Harus lekas ditambahkan, bahwa puisi tidak berarti dengan demikian, mengabaikan aspek komunikatif bahasa. Dia harus tetap bisa terhubung tak hilang kontak, agar tak terjerumus menjadi puisi gelap, yang gagal berkomunikasi dengan pembaca.

“Sajak adalah sebuah karya sastra yang nilai seninya sangat tergantung dari kekuatan ekspresinya,” kata Subagio Sastrowardoyo, dalam sebuah esainya “Bakat Alam dan Intelektualisme” (Pustaka Jaya, 1971).

Tapi itu ekspresi yang bagaimana? Atau ekspresi apa?

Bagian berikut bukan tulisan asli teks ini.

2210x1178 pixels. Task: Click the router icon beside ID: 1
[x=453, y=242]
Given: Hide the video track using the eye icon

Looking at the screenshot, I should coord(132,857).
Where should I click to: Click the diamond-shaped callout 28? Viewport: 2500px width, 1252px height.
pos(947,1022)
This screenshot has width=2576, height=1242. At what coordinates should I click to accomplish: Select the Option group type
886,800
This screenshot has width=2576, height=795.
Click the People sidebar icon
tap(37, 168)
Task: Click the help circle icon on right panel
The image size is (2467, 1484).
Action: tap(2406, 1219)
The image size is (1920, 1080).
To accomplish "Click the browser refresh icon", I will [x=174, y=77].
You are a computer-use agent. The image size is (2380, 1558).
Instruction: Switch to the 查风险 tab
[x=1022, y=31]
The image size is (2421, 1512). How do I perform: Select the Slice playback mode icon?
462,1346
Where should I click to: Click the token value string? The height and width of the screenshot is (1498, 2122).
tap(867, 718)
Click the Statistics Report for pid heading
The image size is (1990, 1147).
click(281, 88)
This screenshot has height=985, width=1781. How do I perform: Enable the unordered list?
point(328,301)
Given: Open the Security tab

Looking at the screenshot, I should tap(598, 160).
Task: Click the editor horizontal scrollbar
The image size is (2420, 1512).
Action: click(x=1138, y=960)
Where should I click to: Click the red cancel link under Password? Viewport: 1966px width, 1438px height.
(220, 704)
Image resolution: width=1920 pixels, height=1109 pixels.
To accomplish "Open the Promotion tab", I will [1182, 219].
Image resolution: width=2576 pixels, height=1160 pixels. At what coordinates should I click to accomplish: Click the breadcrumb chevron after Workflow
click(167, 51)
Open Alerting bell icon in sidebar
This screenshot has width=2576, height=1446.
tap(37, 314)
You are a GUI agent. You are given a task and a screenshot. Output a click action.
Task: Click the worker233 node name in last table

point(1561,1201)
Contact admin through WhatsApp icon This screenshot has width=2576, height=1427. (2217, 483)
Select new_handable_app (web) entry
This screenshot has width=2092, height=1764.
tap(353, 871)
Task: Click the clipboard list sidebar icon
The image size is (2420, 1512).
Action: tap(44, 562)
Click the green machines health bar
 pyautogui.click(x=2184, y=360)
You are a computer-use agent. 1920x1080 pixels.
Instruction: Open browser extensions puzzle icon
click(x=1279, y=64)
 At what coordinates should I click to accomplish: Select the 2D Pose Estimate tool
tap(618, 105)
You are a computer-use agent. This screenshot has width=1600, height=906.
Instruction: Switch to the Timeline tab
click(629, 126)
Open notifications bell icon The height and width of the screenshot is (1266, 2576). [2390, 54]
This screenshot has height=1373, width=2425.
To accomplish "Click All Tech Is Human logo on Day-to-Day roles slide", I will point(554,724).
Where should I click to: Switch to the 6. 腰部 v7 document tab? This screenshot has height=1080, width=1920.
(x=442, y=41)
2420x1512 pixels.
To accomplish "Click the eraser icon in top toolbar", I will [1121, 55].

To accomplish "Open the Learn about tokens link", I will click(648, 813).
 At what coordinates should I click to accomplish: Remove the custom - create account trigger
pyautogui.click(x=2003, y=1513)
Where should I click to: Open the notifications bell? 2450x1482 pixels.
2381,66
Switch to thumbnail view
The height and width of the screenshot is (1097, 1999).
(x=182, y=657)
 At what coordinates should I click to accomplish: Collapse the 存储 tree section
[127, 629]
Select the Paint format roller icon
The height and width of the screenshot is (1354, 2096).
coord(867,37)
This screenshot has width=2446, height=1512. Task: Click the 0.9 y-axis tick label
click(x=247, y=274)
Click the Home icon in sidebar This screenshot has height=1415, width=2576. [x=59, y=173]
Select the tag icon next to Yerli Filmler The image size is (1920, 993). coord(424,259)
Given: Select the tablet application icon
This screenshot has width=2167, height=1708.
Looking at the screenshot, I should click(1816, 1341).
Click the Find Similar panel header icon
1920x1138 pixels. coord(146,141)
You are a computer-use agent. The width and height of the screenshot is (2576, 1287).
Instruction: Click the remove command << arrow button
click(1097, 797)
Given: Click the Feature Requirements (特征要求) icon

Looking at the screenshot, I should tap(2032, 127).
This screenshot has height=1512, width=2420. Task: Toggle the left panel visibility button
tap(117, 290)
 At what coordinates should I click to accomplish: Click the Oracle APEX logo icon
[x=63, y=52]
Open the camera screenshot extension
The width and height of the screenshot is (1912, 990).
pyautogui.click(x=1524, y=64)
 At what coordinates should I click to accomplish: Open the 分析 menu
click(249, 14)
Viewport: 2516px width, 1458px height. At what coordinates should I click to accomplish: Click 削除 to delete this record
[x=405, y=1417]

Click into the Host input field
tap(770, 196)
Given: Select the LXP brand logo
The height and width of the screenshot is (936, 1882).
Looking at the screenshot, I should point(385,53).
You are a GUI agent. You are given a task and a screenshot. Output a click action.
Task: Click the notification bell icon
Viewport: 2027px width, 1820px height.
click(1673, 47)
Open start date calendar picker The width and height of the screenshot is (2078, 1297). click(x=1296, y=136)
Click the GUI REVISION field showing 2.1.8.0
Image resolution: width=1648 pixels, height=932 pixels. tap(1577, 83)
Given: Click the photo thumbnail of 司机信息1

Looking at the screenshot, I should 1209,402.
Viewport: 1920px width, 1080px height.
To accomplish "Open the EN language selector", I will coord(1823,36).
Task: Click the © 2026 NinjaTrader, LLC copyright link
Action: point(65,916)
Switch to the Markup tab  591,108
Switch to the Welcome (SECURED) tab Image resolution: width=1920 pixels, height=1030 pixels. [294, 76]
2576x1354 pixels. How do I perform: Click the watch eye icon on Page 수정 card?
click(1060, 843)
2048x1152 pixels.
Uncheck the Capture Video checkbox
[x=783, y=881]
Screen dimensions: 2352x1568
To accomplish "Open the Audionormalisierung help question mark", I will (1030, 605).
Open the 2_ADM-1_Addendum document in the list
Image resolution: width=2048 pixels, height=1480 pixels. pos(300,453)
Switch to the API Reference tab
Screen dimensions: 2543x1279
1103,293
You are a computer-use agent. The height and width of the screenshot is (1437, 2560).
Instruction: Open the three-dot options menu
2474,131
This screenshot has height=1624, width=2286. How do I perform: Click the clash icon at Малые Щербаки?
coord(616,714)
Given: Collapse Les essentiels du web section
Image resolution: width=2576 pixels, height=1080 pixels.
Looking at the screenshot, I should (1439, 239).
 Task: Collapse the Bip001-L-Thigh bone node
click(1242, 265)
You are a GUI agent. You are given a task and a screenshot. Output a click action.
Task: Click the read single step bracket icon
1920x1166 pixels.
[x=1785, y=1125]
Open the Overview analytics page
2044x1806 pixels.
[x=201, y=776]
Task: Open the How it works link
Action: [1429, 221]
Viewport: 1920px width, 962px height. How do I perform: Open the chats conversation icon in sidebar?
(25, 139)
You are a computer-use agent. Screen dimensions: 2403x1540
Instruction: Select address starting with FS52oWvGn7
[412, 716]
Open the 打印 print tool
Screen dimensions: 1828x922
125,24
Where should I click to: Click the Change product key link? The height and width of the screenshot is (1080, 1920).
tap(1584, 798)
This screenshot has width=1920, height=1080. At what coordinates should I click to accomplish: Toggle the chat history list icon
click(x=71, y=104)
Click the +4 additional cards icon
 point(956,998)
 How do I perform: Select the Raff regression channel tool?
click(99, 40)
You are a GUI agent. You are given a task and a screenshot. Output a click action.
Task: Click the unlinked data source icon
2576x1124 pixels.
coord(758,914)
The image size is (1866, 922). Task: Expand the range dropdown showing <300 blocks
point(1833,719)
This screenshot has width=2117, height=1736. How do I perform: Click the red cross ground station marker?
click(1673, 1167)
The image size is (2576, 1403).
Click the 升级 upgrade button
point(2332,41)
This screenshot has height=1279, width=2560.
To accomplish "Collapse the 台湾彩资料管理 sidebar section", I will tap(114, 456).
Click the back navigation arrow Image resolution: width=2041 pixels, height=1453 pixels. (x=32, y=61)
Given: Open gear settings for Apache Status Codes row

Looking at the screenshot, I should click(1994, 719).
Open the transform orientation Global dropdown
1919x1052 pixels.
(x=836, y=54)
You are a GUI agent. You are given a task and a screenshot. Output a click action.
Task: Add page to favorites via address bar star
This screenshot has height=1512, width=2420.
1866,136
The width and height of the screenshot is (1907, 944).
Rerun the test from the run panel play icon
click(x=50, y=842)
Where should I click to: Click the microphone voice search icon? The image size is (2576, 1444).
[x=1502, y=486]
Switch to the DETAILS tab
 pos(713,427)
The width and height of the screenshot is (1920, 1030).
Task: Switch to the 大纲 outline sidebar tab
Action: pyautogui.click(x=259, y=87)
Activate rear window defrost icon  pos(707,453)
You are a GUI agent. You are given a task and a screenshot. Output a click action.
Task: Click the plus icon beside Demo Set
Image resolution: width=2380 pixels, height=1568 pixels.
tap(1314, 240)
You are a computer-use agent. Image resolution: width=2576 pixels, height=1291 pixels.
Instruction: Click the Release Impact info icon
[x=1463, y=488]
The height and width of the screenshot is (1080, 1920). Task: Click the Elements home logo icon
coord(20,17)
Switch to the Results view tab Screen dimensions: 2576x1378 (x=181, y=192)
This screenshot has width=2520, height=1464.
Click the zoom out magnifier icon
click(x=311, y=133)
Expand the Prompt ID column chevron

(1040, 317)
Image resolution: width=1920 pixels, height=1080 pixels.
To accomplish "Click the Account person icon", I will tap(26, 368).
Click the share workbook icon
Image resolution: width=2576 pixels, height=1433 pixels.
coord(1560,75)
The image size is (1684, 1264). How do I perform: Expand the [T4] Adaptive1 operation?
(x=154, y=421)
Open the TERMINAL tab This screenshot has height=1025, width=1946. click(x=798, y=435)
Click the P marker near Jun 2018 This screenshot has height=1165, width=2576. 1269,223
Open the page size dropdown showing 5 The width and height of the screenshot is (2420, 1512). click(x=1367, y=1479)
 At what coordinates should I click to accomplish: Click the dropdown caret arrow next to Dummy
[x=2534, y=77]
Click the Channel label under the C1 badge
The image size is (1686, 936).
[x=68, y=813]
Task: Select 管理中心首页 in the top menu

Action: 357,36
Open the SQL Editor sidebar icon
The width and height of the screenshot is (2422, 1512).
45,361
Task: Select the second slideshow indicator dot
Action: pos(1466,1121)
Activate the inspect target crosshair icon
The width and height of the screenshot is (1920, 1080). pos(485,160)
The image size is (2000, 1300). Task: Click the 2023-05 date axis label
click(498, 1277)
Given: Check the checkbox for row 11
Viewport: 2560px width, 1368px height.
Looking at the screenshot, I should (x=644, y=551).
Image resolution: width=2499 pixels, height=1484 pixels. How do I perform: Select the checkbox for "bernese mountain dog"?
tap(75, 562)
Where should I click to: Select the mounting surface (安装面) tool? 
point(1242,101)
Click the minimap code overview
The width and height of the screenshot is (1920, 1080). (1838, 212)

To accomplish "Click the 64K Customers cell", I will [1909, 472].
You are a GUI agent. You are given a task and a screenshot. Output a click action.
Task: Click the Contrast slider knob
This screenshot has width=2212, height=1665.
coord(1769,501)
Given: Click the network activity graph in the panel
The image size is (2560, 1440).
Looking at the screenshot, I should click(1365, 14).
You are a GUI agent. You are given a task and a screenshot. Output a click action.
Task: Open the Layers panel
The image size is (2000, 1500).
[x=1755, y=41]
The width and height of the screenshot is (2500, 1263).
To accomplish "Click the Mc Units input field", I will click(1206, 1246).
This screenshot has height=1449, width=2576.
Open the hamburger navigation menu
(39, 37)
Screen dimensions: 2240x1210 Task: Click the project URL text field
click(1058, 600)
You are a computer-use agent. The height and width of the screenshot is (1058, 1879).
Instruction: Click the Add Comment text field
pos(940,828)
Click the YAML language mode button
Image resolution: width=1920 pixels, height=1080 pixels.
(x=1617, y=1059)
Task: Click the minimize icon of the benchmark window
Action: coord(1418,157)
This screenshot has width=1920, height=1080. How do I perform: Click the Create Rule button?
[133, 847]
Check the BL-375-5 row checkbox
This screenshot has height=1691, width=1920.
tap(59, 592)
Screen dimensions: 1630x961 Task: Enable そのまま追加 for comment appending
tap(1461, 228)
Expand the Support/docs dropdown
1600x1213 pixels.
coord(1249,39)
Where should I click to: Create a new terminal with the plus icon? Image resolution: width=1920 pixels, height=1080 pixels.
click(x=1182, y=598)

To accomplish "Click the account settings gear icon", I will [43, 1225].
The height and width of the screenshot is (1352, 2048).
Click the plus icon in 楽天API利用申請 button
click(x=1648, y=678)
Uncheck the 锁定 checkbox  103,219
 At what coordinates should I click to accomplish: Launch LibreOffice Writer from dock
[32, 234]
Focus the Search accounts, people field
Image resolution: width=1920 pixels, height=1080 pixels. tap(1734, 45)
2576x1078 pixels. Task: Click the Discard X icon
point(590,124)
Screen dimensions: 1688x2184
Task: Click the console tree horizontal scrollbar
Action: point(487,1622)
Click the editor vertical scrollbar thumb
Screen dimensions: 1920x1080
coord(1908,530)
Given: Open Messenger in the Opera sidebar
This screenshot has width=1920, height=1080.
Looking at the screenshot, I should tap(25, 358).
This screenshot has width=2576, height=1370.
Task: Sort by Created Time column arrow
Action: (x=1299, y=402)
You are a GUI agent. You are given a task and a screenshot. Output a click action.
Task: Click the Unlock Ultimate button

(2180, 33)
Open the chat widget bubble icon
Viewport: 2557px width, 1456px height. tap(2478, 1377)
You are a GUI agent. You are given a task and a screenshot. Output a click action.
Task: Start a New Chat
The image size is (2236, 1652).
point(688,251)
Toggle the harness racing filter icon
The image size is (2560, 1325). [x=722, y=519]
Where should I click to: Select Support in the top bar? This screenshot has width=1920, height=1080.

Dari Subagio kita mendapat penjelasan lebih lanjut bahwa untuk mencapai hasil sajak yang baik, di samping oleh bobot-bobot pikiran, nilainya ditentukan dengan sangat beratnya oleh daya ekspresinya.

“Nilai puitiknya terletak pada kepelikan pikirannya tentang dunia dan hidup, tetapi tidak kalah beratnya bergantung pada caranya penyair mengucapkan diri,” ujar Subagio.

Jadi, yang diekpresikan adalah pikiran atau pandangan tentang dunia dan hidup. Daya puitik, nilai seni dalam puisi, ditentukan oleh apa yang diekpresikannya itu. Adakah gagasan baru, cara pandang baru, atau penafsiran baru atas nilai kehidupan atau pemikiran yang sudah ada?

Akan tetapi, daya puitik itu, nilai seni dalam puisi itu, juga tergantung pada cara pandangan, gagasan, tafsiran itu diucapkan, dengan kata lain bagaimana puisi itu dituliskan. Di sinilah kekriyaan seorang penyair punya kesempatan untuk ia berdayakan, mengerahkan bila mana dan pada bagian mana dari puisinya itu ia harus memberdayakan perangkat-perangkat puitika yang ia kuasai.

Dari Subagio, kita bisa lihat perihal pembagian hakikat isi dan bentuk dalam puisi. Tapi kedua hal itu pada pandangan Subagio terkilas pendapat, sesungguhnya tak bisa dipisahkan. Keduanya serentak, bersama-sama, hadir secara utuh membangun atau menghadirkan daya puitik, puisi yang bernilai seni, atau puisi yang berhasil.

Apabila penyair mencomot begitu saja pandangan, rumusan hidup dan hakikat dunia ini dari apa yang sudah ada, maka yang ia hasilkan adalah sajak yang cacat oleh jargon atau metafora mati, atau perumpamaan yang basi, tempelan kata-kata yang seakan gagah tapi sesungguhnya kenes.

Tentu saja puisi yang kuat, bisa menyisakan potongan larik yang menjadi jargon. Dari Chairil orang mengingat: aku mau hidup seribu tahun lagi, hidup berlangsung antara buritan dan kemudi, atau hidup hanya menunda kekalahan. Dari Sapardi orang mengutip: yang fana adalah waktu. Atau dari Thukul: hanya ada satu kata: lawan! Tapi bait-bait itu tidak digubah untuk menjadi jargon, ia bagian yang utuh dan mengutuhkan keseluruhan puisi.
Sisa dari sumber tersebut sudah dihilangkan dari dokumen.